# FMyLife



## gigiopolis (Apr 6, 2009)

Sorry if there's been a topic on this already (did a quick search, couldn't find anything but I could be wrong!) but I'm totally in love with this site. This one, in particular, reminded me of Specktra:

FML : while showering, my 3 year old son comes to the bathroom and puts on all my makeup. Once I got out...
 Quote:

  Today, while showering, my 3 year old son comes to the bathroom and puts on all my makeup. Once I got out of the shower, I got a camera I had and took a few adorable shots. Afterward, I sent the images to all my friends and family. Then I realized the reflection on the mirror was me fully naked. FML  
 
LOL! Hope none of you ladies experienced this...

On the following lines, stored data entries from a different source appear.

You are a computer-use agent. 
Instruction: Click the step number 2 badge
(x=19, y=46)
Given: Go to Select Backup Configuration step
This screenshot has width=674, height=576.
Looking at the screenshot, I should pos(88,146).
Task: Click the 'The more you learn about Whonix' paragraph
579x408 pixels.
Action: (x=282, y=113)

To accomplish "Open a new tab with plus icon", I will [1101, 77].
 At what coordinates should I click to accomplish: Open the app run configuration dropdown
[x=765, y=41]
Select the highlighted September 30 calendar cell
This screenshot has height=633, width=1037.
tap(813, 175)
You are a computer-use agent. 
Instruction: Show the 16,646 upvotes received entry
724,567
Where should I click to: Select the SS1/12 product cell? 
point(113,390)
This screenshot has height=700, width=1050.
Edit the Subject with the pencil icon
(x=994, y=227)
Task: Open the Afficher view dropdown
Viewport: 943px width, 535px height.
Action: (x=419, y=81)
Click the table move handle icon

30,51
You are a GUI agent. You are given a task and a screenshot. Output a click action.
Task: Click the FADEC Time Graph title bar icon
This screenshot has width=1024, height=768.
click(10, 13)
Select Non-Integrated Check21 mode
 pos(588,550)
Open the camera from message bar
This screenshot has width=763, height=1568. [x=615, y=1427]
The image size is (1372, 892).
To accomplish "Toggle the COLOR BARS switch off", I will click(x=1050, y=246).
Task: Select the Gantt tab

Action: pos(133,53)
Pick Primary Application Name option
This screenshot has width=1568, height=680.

Post your favourite FML submissions 
	

	
	
		
		

		
			





Fmylife - FML : Your everyday life stories.


----------



## nebbish (Apr 6, 2009)

Why was she walking around naked in front of her kid?


----------



## moopoint (Apr 6, 2009)

Too fuggin funny. That would be embarrassing. Shit happens though. Bahaha.


----------



## gigiopolis (Apr 6, 2009)

Quote:

   Originally Posted by *nebbish* 

 
_Why was she walking around naked in front of her kid?_

 
Well, her son was 3 years old. I'm not sure I would walk around naked in front of my 3-year-old son, but at least he wasn't over the age of 7 lol.


----------



## Mabelle (Apr 6, 2009)

best site ever.


----------



## OfficerJenny (Apr 6, 2009)

i love it to death.

Today, my boyfriend of 3 months and I were in the middle of a heavy make-out session when his cell rang. Normally, he'd ignore it. This time however he pushed me off of him and said "Shit! It's probably my girlfriend!" I thought I was his girlfriend. FML


----------



## Simply Elegant (Apr 6, 2009)

I love that site.


----------



## BeccalovesMAC (Apr 6, 2009)

i was reading some of the shit that was on there. Dayum that shit is funny ha ha ha ha


----------



## gigiopolis (Apr 6, 2009)

Today, I was sitting in class and I fell asleep during the lesson. I was wearing sweatpants and had an erection. My teacher came up to me and grabbed my penis. She thought it was my phone. FML

Today, I heard my sister masturbating in her room. I took the dog around the block to get out of the house, and I came back to see her leaving her room... my electric toothbrush in her hand. FML

Today, my mom : "You and your dad like all the same foods right? Try this for me", she then proceeds to give me a strawberry flavored jelly. I say that it tastes good and ask what she gave me. "It's my new nipple cream, I want to surprise your dad tonight." FML

Today, my boss called me into his office to show me the web site of a potential business partner. When he began to type 'virginia' into google, it auto-completed his search with his recent search for 'virgin boy assholes'. I have to go on business trip with him tomorrow. I'm a young guy. FML

Today, I had drunk sex with a girl that I barely know. I didn't have a condom and was nervous about getting her pregnant, but she assured me that I could pull out. Right when I was about to pull out, she wrapped her legs around me and yelled : "BE MY BABY'S DADDY!" I couldn't get out in time. FML

LOL! Just...oh no. Some of these are horrible!!


----------



## chocolategoddes (Apr 6, 2009)

thank you for introducing me to my new favorite site. LOL!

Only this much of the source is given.